Anthropic (Sonnet 4.6): Runtime de sesión a $0.08. Tokens de entrada a $3/M: $1.50. Salida a $15/M: $1.50. Total: $3.08. La tarifa de sesión es el 2.6% de la factura.

OpenAI (GPT-5.2-Codex): Sin tarifa de sesión. Entrada a $1.75/M: $0.88. Salida a $14/M: $1.40. Total: $2.28. Tokens puros. Nada más que rastrear.

Google (Vertex AI Agent Engine): Facturación por segundo de cómputo — vCPU y memoria, con precio de contenedor en la nube. Un runtime de agente estándar cuesta entre $3 y $8 por hora según la configuración, y pagas las tarifas de tokens de Gemini encima. El total varía brutalmente pero normalmente se absorbe en compromisos existentes de GCP. La misma tarea podría salir en unos $5–$10 — o efectivamente cero si ya comprometiste suficiente gasto en GCP para el trimestre.

A escala pequeña, OpenAI gana en costo bruto. A escala, el panorama se invierte.

Presupuesta 10,000 horas-agente al mes. La capa de orquestación de Anthropic son $800 fijos — una línea que un CFO puede aprobar sin necesitar un tutorial de tokenomics. La factura de OpenAI es 100% variable: cada token, cada reintento, cada momento en que un agente decide reconsiderar mueve la cifra. Sin piso, sin techo. El costo de agentes de Google desaparece dentro de tu compromiso de nube, lo cual es una ventaja o una trampa dependiendo de cómo lea tu contrato.

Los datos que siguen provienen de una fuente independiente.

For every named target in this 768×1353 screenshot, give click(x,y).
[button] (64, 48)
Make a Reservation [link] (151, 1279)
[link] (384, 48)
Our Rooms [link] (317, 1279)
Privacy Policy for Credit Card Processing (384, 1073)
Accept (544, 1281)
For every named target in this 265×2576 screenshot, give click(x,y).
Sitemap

El punto de equilibrio depende de qué tan hambrientos de tokens sean tus agentes. Agentes ligeros — monitoreo, ruteo, verificaciones de estado — quizás usen 50K tokens por hora. En Anthropic, eso sale $0.31 en total. Esa tarifa de $0.08 ahora es el 26% de la factura. No es un error de redondeo. Agentes pesados haciendo generación de código o investigación profunda queman 1M+ tokens por hora. La tarifa de sesión baja del 1%. Invisible.

Anthropic está haciendo una apuesta implícita: los agentes se van a hacer más pesados, no más ligeros. Si la industria avanza hacia la eficiencia de tokens — hacer más con menos contexto — el session-hour se convierte en un impuesto cada vez más visible. Si los agentes siguen hambrientos, desaparece en el ruido. Anthropic le apuesta al hambre.

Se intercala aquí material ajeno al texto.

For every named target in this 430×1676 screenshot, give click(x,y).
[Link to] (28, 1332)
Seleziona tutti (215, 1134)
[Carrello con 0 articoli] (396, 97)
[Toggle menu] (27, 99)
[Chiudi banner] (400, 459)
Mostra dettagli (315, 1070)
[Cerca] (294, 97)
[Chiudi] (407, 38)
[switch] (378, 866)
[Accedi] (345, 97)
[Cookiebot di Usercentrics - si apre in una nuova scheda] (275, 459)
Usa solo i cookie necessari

Tres vendors, tres filosofías de facturación, cero unidades en común. No puedes meterlos en la misma hoja de cálculo sin construir un modelo de normalización, y ese modelo requiere supuestos de carga de trabajo que todavía no mediste. Comparar costos de IA en 2026 es más difícil que comparar costos de nube en 2014 — y ese problema tampoco lo resolvimos.

Así que aquí queda la cosa. Las llamadas simples a la API siguen en el medidor de tokens. Cualquier cosa autónoma ahora vive en session-hours, tokens puros o facturación de cómputo en la nube dependiendo de tu vendor. Cambiar de proveedor significa reaprender no solo la API sino todo el modelo financiero alrededor.

El token fue la unidad universal de costo en IA por tres años. Anthropic lo partió en dos dimensiones, y ahora todos tienen que elegir en qué denominación van a operar.